**WHAT YOU HAVE TO DO**
Recast as a numbered list, leaving out any blank lines, the part of the lines that opens with the line containing "the right edge" and closes with the line containing "[x=1355, y=281]".

(Entries on locating words and elements)
***
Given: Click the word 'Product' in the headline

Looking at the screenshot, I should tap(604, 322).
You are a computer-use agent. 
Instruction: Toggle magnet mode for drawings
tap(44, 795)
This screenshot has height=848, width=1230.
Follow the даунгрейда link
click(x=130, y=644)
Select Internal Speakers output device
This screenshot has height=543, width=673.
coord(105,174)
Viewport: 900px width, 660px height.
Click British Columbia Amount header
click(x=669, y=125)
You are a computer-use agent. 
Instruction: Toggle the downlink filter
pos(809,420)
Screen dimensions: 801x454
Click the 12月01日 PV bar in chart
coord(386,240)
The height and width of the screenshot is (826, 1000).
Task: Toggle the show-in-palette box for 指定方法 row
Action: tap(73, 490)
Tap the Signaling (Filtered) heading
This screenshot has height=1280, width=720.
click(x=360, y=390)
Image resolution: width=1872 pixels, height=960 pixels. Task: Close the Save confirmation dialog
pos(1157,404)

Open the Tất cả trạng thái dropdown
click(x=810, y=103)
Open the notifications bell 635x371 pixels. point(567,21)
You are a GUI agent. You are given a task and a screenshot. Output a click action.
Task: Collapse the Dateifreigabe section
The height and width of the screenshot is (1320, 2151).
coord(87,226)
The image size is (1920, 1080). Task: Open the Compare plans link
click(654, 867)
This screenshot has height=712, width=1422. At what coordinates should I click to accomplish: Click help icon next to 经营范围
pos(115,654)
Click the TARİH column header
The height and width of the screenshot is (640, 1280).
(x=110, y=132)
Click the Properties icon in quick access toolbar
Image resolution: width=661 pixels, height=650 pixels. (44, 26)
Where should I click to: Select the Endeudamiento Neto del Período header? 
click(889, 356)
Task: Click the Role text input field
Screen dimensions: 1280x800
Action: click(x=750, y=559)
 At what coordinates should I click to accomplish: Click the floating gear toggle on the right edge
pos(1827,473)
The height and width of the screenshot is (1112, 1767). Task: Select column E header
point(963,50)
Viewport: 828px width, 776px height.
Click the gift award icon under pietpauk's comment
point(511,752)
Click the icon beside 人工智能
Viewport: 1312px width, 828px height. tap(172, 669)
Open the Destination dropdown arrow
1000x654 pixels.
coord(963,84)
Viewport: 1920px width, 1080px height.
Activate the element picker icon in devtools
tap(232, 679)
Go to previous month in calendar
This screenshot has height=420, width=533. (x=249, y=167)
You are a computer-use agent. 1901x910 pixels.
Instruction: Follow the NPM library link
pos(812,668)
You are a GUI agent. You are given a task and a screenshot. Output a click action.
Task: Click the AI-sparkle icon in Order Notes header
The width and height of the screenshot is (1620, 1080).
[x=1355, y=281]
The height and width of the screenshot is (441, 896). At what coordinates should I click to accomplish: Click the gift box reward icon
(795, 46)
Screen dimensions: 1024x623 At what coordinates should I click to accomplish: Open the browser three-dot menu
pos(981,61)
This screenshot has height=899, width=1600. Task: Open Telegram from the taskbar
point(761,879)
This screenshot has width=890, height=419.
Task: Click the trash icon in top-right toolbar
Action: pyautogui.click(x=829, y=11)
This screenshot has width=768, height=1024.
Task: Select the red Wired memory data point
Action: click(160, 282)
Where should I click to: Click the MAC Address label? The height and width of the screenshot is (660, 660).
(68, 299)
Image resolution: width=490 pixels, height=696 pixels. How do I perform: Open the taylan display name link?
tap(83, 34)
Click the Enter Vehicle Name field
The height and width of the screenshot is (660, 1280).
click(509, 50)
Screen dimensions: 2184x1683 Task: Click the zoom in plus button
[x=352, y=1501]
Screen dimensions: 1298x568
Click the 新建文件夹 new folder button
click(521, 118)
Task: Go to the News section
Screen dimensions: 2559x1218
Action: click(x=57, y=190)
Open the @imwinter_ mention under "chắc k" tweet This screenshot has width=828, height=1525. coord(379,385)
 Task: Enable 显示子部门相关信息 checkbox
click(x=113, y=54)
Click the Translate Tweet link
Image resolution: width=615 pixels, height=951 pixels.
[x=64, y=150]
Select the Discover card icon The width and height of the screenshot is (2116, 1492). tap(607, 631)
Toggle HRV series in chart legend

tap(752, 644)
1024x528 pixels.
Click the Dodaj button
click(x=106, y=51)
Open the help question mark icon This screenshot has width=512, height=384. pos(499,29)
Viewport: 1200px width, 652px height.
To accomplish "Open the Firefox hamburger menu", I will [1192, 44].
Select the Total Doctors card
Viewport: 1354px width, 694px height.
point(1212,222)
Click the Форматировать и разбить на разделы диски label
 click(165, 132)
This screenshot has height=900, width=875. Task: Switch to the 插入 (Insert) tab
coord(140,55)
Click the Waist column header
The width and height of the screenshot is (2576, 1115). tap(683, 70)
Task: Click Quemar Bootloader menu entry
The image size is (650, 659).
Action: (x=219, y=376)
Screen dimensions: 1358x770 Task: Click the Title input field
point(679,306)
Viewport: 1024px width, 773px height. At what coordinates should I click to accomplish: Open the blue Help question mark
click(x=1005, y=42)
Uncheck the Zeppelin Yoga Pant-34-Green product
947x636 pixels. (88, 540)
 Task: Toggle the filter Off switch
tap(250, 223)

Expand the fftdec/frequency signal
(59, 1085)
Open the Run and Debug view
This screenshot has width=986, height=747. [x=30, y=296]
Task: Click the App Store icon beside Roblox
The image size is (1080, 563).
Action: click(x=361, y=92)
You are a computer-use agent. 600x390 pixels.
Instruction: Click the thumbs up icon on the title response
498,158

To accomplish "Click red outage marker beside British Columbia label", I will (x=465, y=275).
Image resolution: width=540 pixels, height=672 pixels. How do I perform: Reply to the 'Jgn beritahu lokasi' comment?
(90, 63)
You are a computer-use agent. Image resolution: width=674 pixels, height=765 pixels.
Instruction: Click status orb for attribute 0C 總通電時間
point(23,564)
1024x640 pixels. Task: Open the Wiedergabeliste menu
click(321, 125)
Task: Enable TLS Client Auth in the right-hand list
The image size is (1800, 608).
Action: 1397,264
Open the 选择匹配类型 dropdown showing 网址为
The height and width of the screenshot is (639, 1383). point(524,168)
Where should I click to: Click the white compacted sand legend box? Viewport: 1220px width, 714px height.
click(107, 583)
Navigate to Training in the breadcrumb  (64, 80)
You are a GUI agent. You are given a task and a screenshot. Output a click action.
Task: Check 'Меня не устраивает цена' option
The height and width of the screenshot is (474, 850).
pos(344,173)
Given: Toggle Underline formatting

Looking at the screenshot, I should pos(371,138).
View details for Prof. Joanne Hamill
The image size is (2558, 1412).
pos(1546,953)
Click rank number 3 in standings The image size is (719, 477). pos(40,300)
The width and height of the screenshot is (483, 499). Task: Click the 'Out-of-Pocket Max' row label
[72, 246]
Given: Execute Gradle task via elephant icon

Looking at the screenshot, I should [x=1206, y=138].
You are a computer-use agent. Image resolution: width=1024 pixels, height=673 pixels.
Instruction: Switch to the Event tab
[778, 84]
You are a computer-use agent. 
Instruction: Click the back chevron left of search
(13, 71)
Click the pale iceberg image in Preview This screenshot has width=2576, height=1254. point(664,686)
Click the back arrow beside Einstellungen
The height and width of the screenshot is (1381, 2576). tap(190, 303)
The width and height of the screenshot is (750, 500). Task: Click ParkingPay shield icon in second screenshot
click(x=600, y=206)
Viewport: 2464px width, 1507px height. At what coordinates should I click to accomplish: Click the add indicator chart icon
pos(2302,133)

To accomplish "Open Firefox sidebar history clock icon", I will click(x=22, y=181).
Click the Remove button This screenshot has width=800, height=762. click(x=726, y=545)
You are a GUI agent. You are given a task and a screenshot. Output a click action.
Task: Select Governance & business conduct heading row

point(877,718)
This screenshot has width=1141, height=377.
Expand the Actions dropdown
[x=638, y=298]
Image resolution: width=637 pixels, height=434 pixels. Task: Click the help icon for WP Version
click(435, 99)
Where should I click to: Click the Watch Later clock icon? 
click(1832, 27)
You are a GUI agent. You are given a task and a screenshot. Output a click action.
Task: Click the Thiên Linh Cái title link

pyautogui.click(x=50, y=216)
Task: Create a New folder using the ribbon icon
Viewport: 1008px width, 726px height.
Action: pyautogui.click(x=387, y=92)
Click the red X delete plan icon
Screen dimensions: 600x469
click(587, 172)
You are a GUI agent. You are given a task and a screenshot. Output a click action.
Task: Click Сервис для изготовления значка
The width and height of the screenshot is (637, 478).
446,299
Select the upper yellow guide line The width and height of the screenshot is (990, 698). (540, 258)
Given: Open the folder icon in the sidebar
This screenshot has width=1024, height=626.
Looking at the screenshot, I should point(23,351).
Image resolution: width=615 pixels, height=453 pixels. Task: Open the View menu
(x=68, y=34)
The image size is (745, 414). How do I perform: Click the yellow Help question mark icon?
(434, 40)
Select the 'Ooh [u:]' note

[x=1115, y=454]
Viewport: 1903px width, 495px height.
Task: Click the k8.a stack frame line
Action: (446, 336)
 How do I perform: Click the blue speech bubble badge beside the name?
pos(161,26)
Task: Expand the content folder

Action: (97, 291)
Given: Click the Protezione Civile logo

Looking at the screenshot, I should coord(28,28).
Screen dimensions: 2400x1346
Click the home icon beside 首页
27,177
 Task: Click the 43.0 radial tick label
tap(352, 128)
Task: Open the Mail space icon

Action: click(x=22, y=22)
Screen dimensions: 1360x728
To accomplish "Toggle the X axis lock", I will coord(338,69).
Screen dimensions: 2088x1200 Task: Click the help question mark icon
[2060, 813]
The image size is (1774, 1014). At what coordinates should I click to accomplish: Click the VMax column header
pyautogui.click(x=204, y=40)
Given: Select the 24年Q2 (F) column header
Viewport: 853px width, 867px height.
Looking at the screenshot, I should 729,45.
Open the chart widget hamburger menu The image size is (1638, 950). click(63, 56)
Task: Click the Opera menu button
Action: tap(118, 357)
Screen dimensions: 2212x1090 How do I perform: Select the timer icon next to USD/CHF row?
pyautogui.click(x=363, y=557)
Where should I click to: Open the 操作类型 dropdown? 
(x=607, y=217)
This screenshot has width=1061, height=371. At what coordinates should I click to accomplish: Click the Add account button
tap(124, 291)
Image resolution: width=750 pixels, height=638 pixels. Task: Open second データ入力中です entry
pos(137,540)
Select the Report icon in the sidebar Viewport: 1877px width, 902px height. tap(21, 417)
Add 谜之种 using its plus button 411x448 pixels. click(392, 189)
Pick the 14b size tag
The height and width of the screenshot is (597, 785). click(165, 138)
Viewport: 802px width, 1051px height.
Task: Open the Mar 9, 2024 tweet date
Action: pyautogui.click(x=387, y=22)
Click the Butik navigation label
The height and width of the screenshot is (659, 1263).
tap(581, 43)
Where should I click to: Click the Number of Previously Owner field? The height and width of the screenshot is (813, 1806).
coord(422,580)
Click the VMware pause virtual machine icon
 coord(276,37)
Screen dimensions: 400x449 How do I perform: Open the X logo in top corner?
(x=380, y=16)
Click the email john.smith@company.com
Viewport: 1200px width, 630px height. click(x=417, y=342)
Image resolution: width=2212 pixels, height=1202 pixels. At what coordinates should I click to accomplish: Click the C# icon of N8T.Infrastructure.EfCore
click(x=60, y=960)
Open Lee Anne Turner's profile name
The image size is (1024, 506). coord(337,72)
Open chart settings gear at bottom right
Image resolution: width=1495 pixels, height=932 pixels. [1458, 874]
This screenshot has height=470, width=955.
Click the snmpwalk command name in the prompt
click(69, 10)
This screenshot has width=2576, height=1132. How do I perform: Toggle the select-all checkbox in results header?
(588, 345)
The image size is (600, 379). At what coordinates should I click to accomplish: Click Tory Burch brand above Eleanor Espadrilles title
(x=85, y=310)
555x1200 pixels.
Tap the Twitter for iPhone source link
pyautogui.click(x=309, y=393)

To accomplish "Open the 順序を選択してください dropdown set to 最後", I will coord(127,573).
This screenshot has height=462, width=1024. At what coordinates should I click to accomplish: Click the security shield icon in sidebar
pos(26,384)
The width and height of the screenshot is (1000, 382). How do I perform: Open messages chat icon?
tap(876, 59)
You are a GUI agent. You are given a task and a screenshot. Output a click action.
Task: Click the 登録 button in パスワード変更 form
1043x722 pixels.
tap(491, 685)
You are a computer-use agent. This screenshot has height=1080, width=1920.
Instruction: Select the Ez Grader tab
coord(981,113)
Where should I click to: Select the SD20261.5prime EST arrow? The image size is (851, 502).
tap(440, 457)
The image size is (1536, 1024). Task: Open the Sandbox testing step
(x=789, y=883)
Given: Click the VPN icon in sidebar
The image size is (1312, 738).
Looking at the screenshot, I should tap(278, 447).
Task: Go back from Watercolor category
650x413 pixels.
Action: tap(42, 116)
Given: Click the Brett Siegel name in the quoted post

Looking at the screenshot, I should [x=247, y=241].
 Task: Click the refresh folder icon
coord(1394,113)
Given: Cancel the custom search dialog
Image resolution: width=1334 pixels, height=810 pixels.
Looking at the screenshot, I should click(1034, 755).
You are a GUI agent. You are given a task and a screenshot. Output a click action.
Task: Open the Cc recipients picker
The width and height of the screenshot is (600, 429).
***
**FULL ANSWER**
1.  At what coordinates should I click to accomplish: Click the floating gear toggle on the right edge
2. pos(1827,473)
3. The height and width of the screenshot is (1112, 1767). Task: Select column E header
4. point(963,50)
5. Viewport: 828px width, 776px height.
6. Click the gift award icon under pietpauk's comment
7. point(511,752)
8. Click the icon beside 人工智能
9. Viewport: 1312px width, 828px height. tap(172, 669)
10. Open the Destination dropdown arrow
11. 1000x654 pixels.
12. coord(963,84)
13. Viewport: 1920px width, 1080px height.
14. Activate the element picker icon in devtools
15. tap(232, 679)
16. Go to previous month in calendar
17. This screenshot has height=420, width=533. (x=249, y=167)
18. You are a computer-use agent. 1901x910 pixels.
19. Instruction: Follow the NPM library link
20. pos(812,668)
21. You are a GUI agent. You are given a task and a screenshot. Output a click action.
22. Task: Click the AI-sparkle icon in Order Notes header
23. The width and height of the screenshot is (1620, 1080).
24. [x=1355, y=281]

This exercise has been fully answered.